═════ RECORD EXTRACTS
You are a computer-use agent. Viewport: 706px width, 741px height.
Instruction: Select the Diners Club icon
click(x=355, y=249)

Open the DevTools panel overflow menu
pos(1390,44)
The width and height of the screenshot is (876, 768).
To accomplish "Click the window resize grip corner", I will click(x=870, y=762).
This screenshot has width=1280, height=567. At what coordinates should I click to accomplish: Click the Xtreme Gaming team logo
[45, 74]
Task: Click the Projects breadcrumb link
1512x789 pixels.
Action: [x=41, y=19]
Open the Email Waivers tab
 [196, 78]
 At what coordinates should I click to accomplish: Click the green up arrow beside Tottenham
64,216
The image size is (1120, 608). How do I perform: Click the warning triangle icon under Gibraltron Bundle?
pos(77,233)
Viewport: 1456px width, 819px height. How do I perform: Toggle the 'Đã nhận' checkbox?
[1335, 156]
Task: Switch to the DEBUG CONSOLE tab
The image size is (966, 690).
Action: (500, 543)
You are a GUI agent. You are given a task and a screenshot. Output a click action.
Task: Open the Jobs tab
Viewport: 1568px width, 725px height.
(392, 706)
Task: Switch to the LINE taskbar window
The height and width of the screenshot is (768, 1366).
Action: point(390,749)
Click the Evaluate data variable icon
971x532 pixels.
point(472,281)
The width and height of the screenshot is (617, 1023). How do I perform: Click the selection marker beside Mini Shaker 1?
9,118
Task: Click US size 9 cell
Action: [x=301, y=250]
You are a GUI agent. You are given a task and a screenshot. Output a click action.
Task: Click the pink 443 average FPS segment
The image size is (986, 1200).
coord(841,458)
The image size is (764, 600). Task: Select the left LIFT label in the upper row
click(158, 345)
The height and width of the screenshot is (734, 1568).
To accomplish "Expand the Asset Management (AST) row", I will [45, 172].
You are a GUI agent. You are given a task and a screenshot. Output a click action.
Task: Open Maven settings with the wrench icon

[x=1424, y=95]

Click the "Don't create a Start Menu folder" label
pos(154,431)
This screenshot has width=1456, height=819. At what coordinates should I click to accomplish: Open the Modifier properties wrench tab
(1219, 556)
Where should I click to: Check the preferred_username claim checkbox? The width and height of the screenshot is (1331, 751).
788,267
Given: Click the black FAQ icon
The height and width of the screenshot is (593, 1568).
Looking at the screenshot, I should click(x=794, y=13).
══════════
TASK BRIEF =
Reproduce the records from the line that contains "This screenshot has width=1280, height=567." through the line that contains "[1335, 156]", and include those two lines themselves, the requests, and no other lines. Scale every coordinate in the answers by 0.95, rounding to whole numbers with halves rounded up.

FINAL RESULT =
This screenshot has width=1280, height=567. At what coordinates should I click to accomplish: Click the Xtreme Gaming team logo
[43, 70]
Task: Click the Projects breadcrumb link
1512x789 pixels.
Action: [x=39, y=18]
Open the Email Waivers tab
 [186, 74]
 At what coordinates should I click to accomplish: Click the green up arrow beside Tottenham
61,205
The image size is (1120, 608). How do I perform: Click the warning triangle icon under Gibraltron Bundle?
pos(73,221)
Viewport: 1456px width, 819px height. How do I perform: Toggle the 'Đã nhận' checkbox?
[1268, 148]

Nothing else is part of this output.